§ **Supplied passage**
===

1

I'm using this post as a reference for this question - How do I regex remove whitespace and newlines from a text, except for when they are in a json's string?

I having the following string in a java program:

"stuff\n blah\n--payload {'meh': 'kar\n'}"

I'm looking for a regex to replace the newline characters in the entire string except for the one's within the JSON string. The result I'm expecting is:

"stuff blah --payload {'meh': 'kar\n'}"

The regex referenced in that post works fine for most cases, but replaces the \n within the JSON string as well. The end result I get is:

"stuff blah --payload {'meh': 'kar'}"

I've been experimenting with the following set of regexes:

^("[^"]*(?:""[^"]*)*")(\n+)  // I expected this to be a combination of newline and newline not within double quotes

[\n\r]\s*  //Match new lines, and then could possibly negate it to be within double quotes?

But I still can't seem to get the use case where the newline character within a JSON value string won't be ignored. Is there a possible solution?

chrisrhyno2003
  • 3,906
  • 8
  • 53
  • 102
  • 9
    "Parsing" JSON with regex... won't work so well. You're in a bit of a bind unless you know for sure the JSON will be after `--payload`, in which case do this in two chunks: handle the bit before the JSON payload, and handle the bit after (which may be ignoring it), then smush the two chunks back together. – Dave Newton Aug 04 '20 at 16:12
  • 3
    In other words, you're making the problem harder than it probably is. – Dave Newton Aug 04 '20 at 16:12
  • 1
    Use a parser, not regex. It is the only way. – markspace Aug 04 '20 at 16:15
  • Why don't you just exclude the JSON first (e.g. by removing the String starting with a `{` and ending with a `}`) and afterwards remove the line breaks in the remaining String. As @DaveNewton wrote, you are overcomplicating things by handling this as one String. – T A Aug 04 '20 at 16:16
  • Good point. I could use a matcher to remove the JSON string part and then strip newlines out of the remaining string completely. – chrisrhyno2003 Aug 04 '20 at 16:17

2 Answers2

0

I believe you're over-complicating this in two ways:

  1. Using regex for anything involving JSON.
  2. Trying to solve for the entire string at once.

===

§ **Problem set**
a – In the thread above about stripping newlines outside a JSON string, what does markspace say to use instead of regex?
b – Extend the thread above about stripping newlines outside a JSON string, picking up after its final line.
The data after this point is separate material, unrelated to the thread above.

§ **Data block**
===

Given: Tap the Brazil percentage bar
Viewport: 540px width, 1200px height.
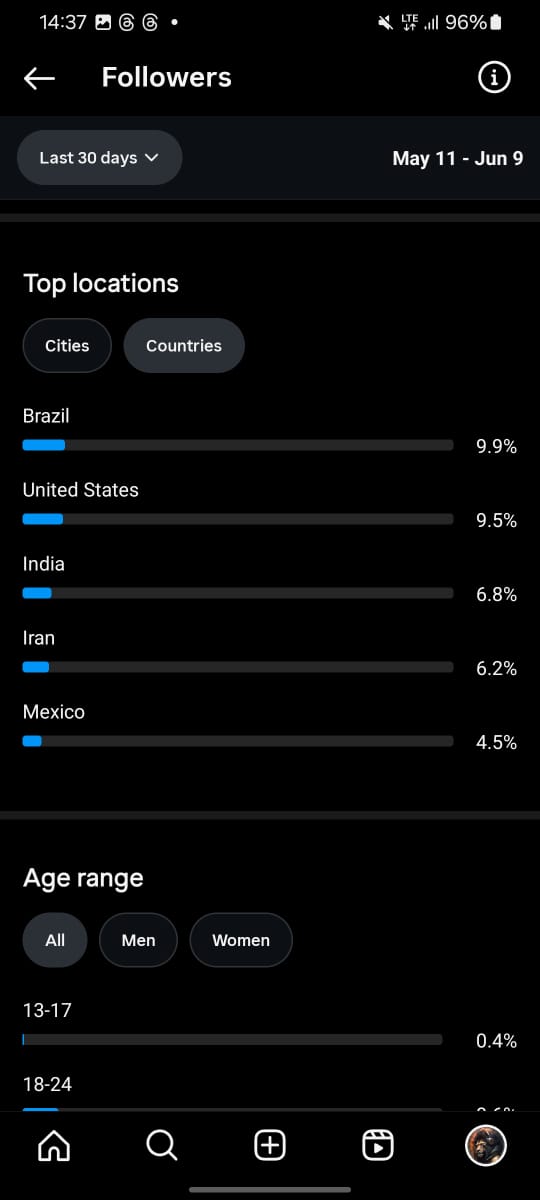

===

§ **Task-by-task results**
a – A parser.

b –
JSON

Regex + JSON, like Regex + HTML TO͇̹̺ͅƝ̴ȳ̳ TH̘Ë͖́̉ ͠P̯͍̭O̚​N̐Y̡ H̸̡̪̯ͨ͊̽̅̾̎Ȩ̬̩̾͛ͪ̈́̀́͘ ̶̧̨̱̹̭̯ͧ̾ͬC̷̙̲̝͖ͭ̏ͥͮ͟Oͮ͏̮̪̝͍M̲̖͊̒ͪͩͬ̚̚͜Ȇ̴̟̟͙̞ͩ͌͝S̨̥̫͎̭ͯ̿̔̀ͅ, just don't mix.

Break the problem up

If the JSON is always at the end, and always delimited by a known string, you can:

  • Split the string at the last delimiter (--payload in your example).
  • Process the first string (strip the newlines).
  • Smush them back together.
  • Profit.
Dave Newton
  • 158,873
  • 26
  • 254
  • 302
0

This might help:

public static void main(String[] args) {
    String input = "stuff\n blah\n--payload {'meh': 'kar\n'}";
    // Wanted output: Output: "stuff blah --payload {'meh': 'kar\n'}"

    String regexPayload = "--payload\\s[^\\}]+\\}";
    Matcher matcherExtractPayload = Pattern.compile(regexPayload, Pattern.DOTALL).matcher(input);
    Matcher matcherReplaceWithTag = Pattern.compile(regexPayload).matcher(input);

    String tag = "#PAYLOAD#";
    String taggedPayload = "EMPTY";
    String payLoad = "NO_PAYLOAD_FOUND";
    if(matcherExtractPayload.find()) {
        payLoad = matcherExtractPayload.group();
        taggedPayload = matcherReplaceWithTag.replaceFirst(tag);
    }

    String removedNewline = Pattern.compile("\n").matcher(taggedPayload).replaceAll("");
    String restoredPayload = removedNewline.replaceFirst(tag, " " + payLoad);

    System.out.println(restoredPayload); // Output: "stuff blah --payload {'meh': 'kar\n'}"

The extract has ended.